New figures from the Auditor General’s Office show less than 54 cents out of every education dollar went into actual classroom spending — 7.4 percentage points below the national average.
Auditor General Debra Davenport said that shows up largely in more students being packed into fewer classes.
The average class size in Arizona is larger than the national average, Davenport said, and has increased in the last two years.
The numbers also reflect the fact that while the number of children attending Arizona public schools has dropped by 3 percent since 2009, the number of teachers dropped by 8.6 percent.
Davenport said the declining percentage of education dollars making their way into the classroom tells just half the story.
She said education spending in 2013 was $7,485 per pupil , $412 less than in 2009.
When you start with a smaller number and then spend less of it in the classroom, that results in a double whammy, she said.
Davenport said it’s not superintendents, principals, business managers and clerical staff who are sucking up all the money, noting Arizona schools overall spent less than the national average on administration.
What’s making up the difference, she said, are other noninstructional costs.
For example, she said, Arizona schools spent more than the national average on plant operations, much of it for heating and cooling.
Further, she said, the state’s higher-than-average poverty rate means more students using support services such as counselors, social workers and attendance services. Twenty-two percent of Arizona’s school-age children live at or below the poverty level, two points higher than the national average.
“Clearly, we do need to get more money into the schools,” said Rep. John Kavanagh, R-Fountain Hills.

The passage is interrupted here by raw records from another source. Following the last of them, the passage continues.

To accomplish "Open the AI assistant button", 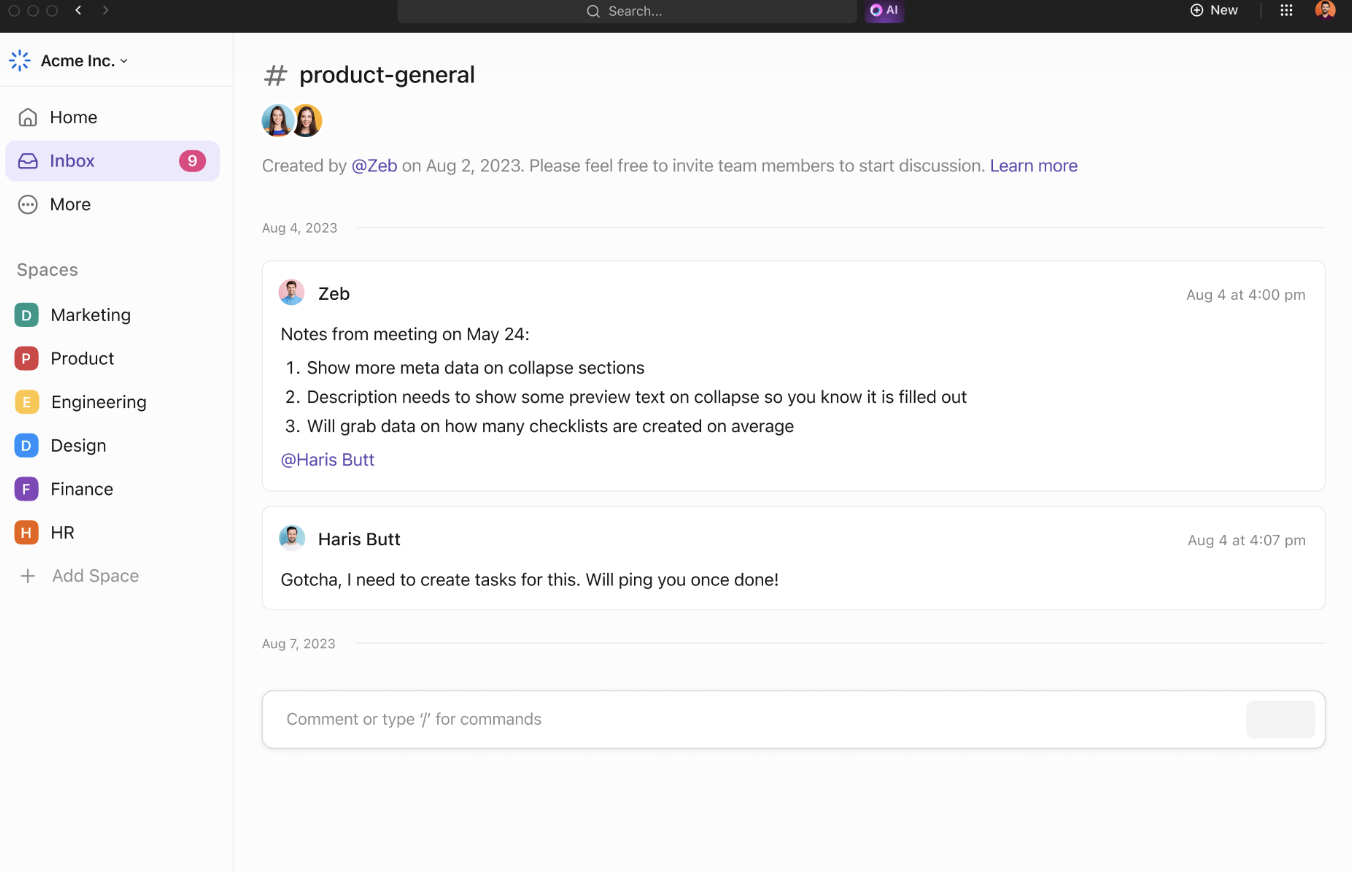I will (884, 11).
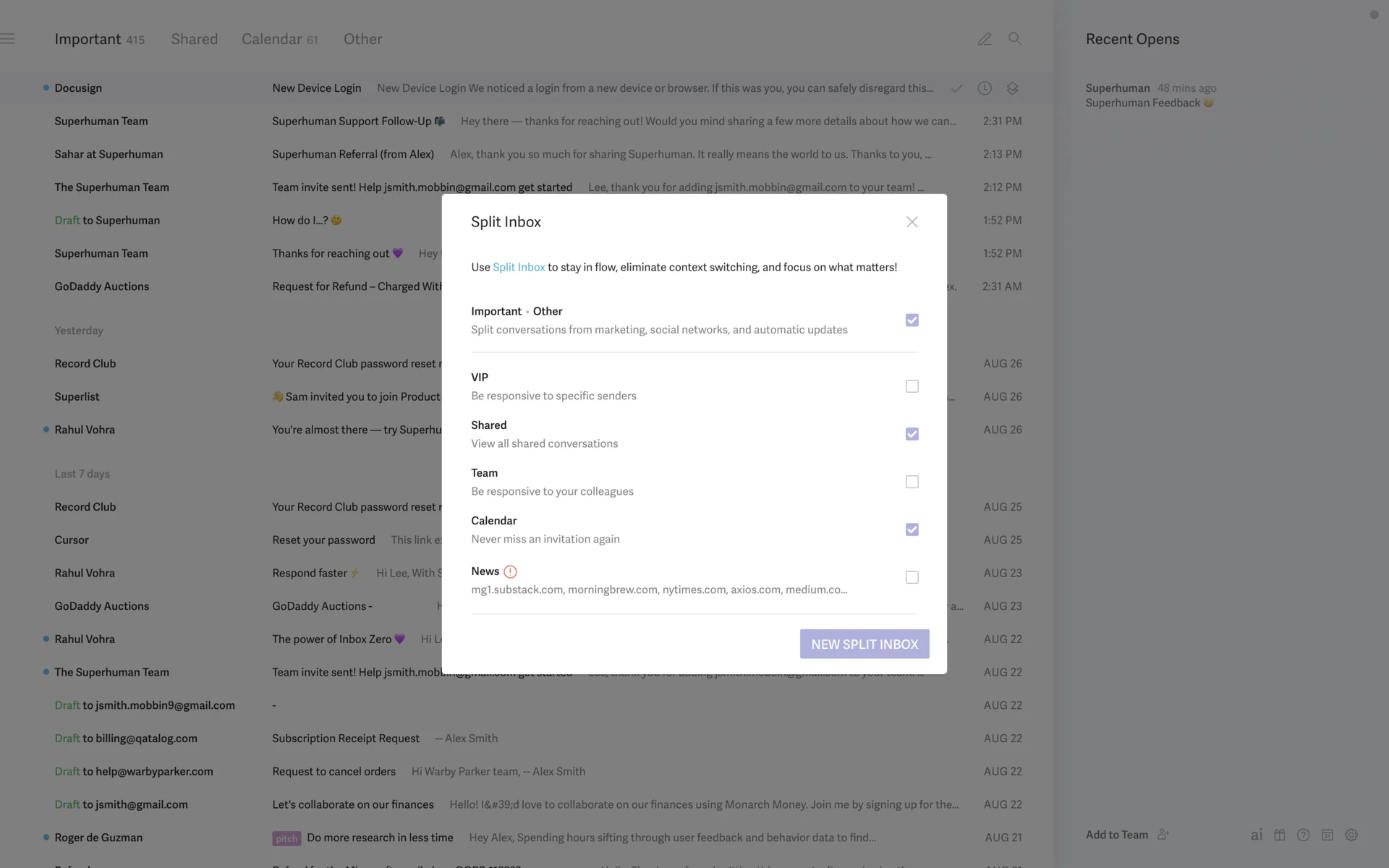Screen dimensions: 1389x868
Task: Follow the Split Inbox hyperlink
Action: 519,267
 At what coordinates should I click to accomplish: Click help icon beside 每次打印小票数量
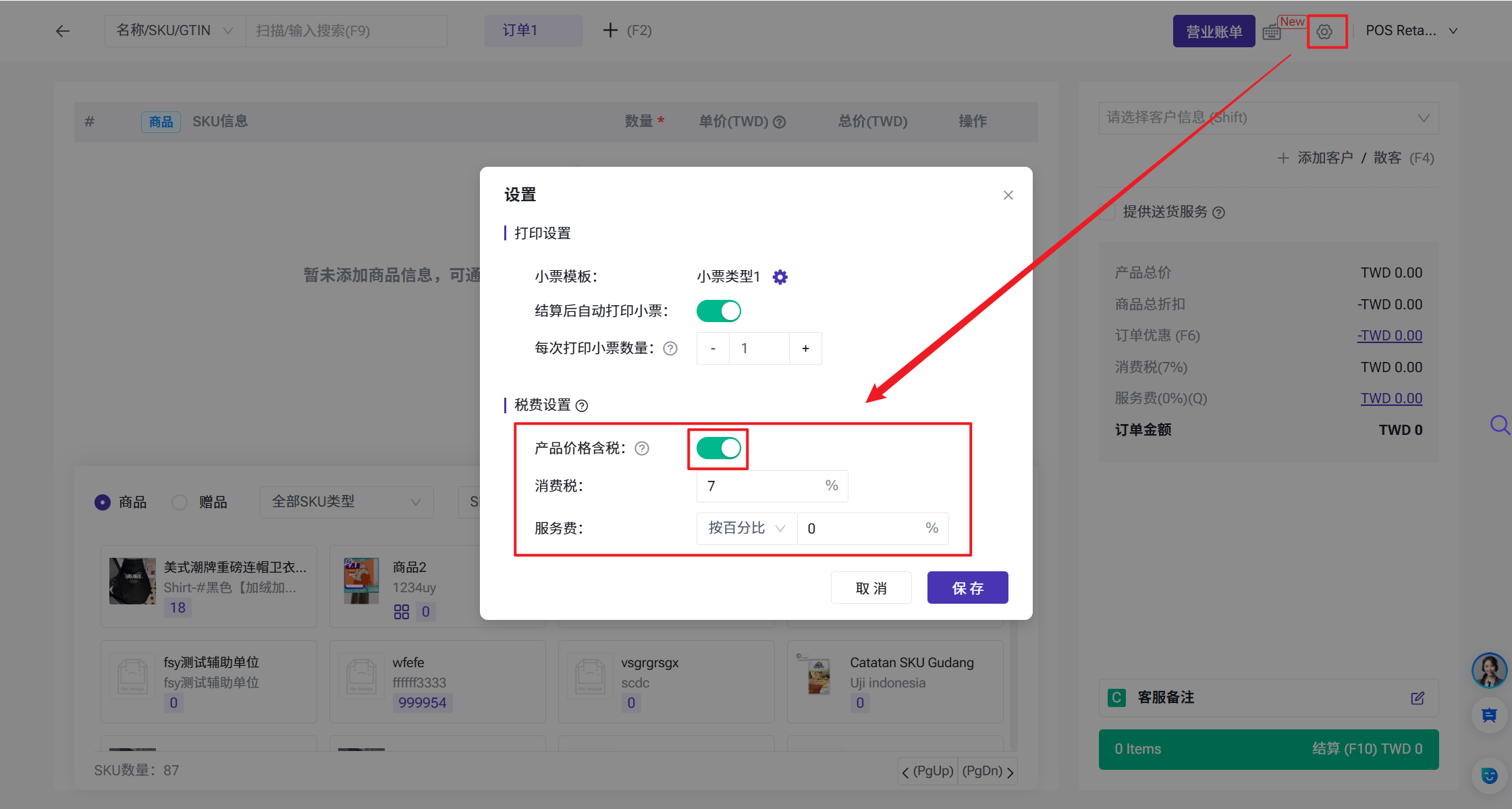(670, 348)
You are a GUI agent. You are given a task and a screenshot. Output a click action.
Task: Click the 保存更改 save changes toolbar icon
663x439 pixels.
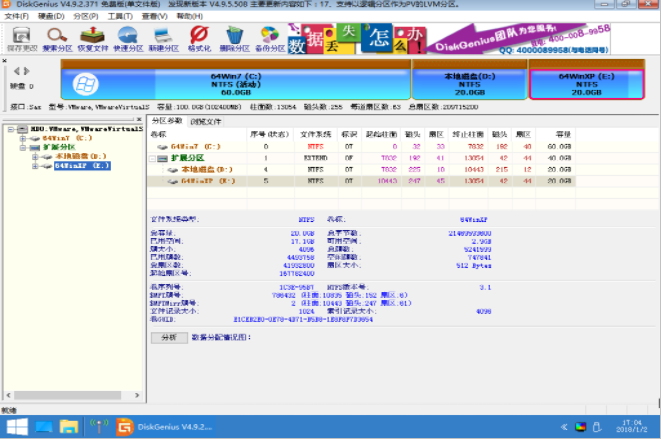click(x=22, y=39)
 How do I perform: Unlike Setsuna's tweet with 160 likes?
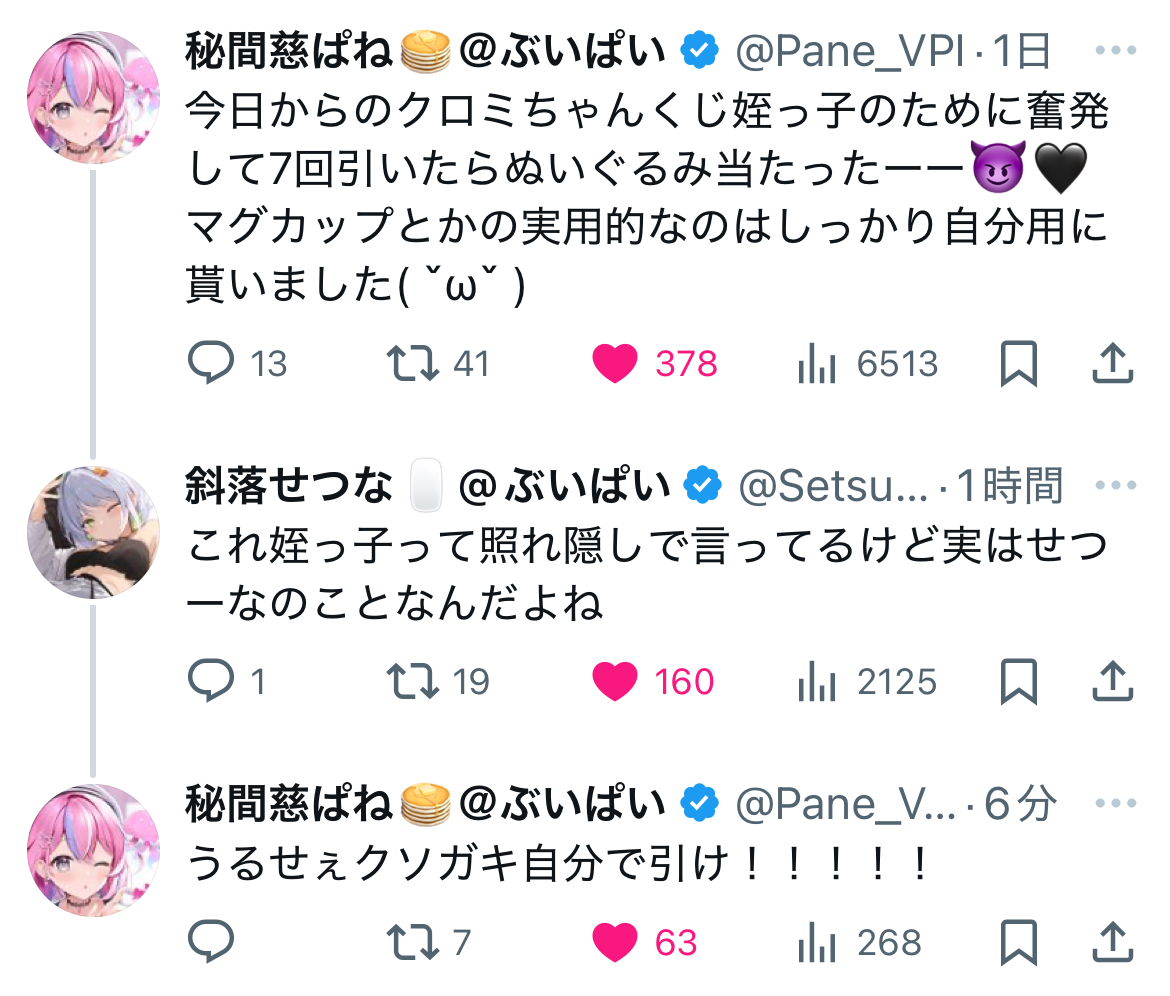tap(615, 682)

Kavanagh, who chairs the House Appropriations Committee, said that is happening, slowly, as the state recovers from the recession.
The trickier part, though, may be getting more of whatever dollars are available actually into the classroom.
Sen. Don Shooter, R-Yuma, Kavanagh’s Senate counterpart, said technology may help.
First, he said, the state could ensure all classrooms are wired for high-speed Internet. That frees up local dollars to be used for education.
But Shooter said Internet access also could help schools do more with less money, figuring wired classrooms could allow a single teacher to provide instruction to multiple classes.
Kavanagh said one option might be a legislative mandate that at least 57 cents of every dollar spent on education be earmarked for instruction. He said the report shows that is possible.
“We have some districts that are able to get up to the 57-to-60-percent range without much difficulty,” he said. “We’ve got to do better than (the average of) 53.8 percent.”
Meeting that goal should be easier if lawmakers do make more cash available, he said.
A spokeswoman for John Huppenthal, who has been state school superintendent since 2010, said late Friday he was not available to comment on the report.